GPU package manager — find prebuilt CUDA wheels, build missing ones, generate uv pyproject.toml
Project description
gpkg
GPU package manager. Stop compiling CUDA extensions.
pip install gpkg
gpkg add flash-attn causal-conv1d mamba-ssm
# done. resolved, locked, installed.
The problem
These packages take 20-60 minutes to compile and regularly fail:
| Package | Typical compile time | Common failure |
|---|---|---|
| flash-attn | 25 min | OOM during build, CUDA mismatch |
| flash-attn-3 | 20 min | SM90+ only, rare wheel coverage |
| causal-conv1d | 10 min | Torch ABI mismatch |
| mamba-ssm | 15 min | Cascading causal-conv1d failure |
| natten | 30 min | CUTLASS dependency, arch-specific |
| sageattention | 10 min | Windows build nightmare |
| grouped-gemm | 10 min | MoE stack dependency |
Prebuilt wheels exist across dozens of GitHub repos and pip indexes. Finding the right wheel for your exact python + torch + cuda + platform combo is a scavenger hunt nobody should repeat.
Install
pip install gpkg
# or with uv
uv tool install gpkg
# or from source
git clone https://github.com/Mapika/gpkg && cd gpkg
uv tool install .
Usage
Just add packages
# Auto-detect torch + cuda, resolve wheels, lock, install
gpkg add flash-attn causal-conv1d mamba-ssm
# If no prebuilt wheel exists, it builds from source (optimized)

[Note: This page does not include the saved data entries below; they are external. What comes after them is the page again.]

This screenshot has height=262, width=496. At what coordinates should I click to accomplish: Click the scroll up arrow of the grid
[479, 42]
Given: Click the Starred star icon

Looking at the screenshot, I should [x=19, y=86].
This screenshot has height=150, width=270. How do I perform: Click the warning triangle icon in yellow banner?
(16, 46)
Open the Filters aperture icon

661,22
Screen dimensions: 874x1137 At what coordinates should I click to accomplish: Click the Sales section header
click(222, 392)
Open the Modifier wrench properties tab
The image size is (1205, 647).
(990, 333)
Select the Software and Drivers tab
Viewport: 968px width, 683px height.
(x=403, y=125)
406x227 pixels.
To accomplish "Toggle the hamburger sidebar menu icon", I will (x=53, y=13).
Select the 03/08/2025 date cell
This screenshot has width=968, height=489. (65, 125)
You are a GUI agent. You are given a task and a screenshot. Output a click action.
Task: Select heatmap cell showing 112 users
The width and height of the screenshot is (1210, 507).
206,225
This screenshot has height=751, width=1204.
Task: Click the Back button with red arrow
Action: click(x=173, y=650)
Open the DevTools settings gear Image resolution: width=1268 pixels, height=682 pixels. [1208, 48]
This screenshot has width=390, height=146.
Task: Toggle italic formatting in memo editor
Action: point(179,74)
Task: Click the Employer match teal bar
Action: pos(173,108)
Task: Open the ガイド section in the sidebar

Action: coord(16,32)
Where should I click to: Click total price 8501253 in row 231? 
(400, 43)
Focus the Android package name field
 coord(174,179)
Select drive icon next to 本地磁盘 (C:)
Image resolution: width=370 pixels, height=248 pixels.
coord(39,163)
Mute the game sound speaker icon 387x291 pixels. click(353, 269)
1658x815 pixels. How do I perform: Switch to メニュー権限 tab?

gpkg add flash-attn causal-conv1d mamba-ssm # --build-missing is automatic
Resolve without installing
# Explicit versions
gpkg --torch 2.11.0 --cuda 130 flash-attn flash-attn-3 -o pyproject.toml
# Auto-detect torch and CUDA from your environment
gpkg flash-attn causal-conv1d mamba-ssm
Lockfile for reproducible installs
# Write a lockfile with exact versions and URLs
gpkg --torch 2.11.0 --cuda 130 flash-attn causal-conv1d --lock
# Install from lockfile (no network needed)
gpkg install -o pyproject.toml
# Install + sync in one step
gpkg install --sync
Verify your environment
gpkg test flash-attn causal-conv1d mamba-ssm
ok torch 2.11.0+cu128 GPU: NVIDIA GeForce RTX 5070 Ti
ok flash-attn 2.8.3
ok causal-conv1d 1.6.1
ok mamba-ssm 2.3.1
See what's available
gpkg --available causal-conv1d natten
causal-conv1d -- available wheels (linux_x86_64)
┏━━━━━━┳━━━━━━━━━━━━━━━━━━━━━━━━┓
┃ CUDA ┃ PyTorch versions ┃
┡━━━━━━╇━━━━━━━━━━━━━━━━━━━━━━━━┩
│ 12 │ 2.10, 2.9, 2.8, 2.7 │
│ 13 │ 2.10, 2.9 │
└──────┴────────────────────────┘
Diagnostics
gpkg --explain --torch 2.11 --cuda 130 flash-attn # why a wheel was/wasn't selected
gpkg --doctor --torch 2.11 --cuda 130 flash-attn # verify URLs are accessible
Cache management
gpkg --cache-info # show cache statistics
gpkg --cache-clean # clean all cached data
gpkg --cache-clean --older-than 1h # clean entries older than 1 hour
When there's no wheel: compile fast
When gpkg add can't find a prebuilt wheel, it automatically builds from source with optimized settings:
- Detects your GPU arch via
nvidia-smi→ builds for only that arch - Uses all CPU cores (capped by RAM to prevent OOM)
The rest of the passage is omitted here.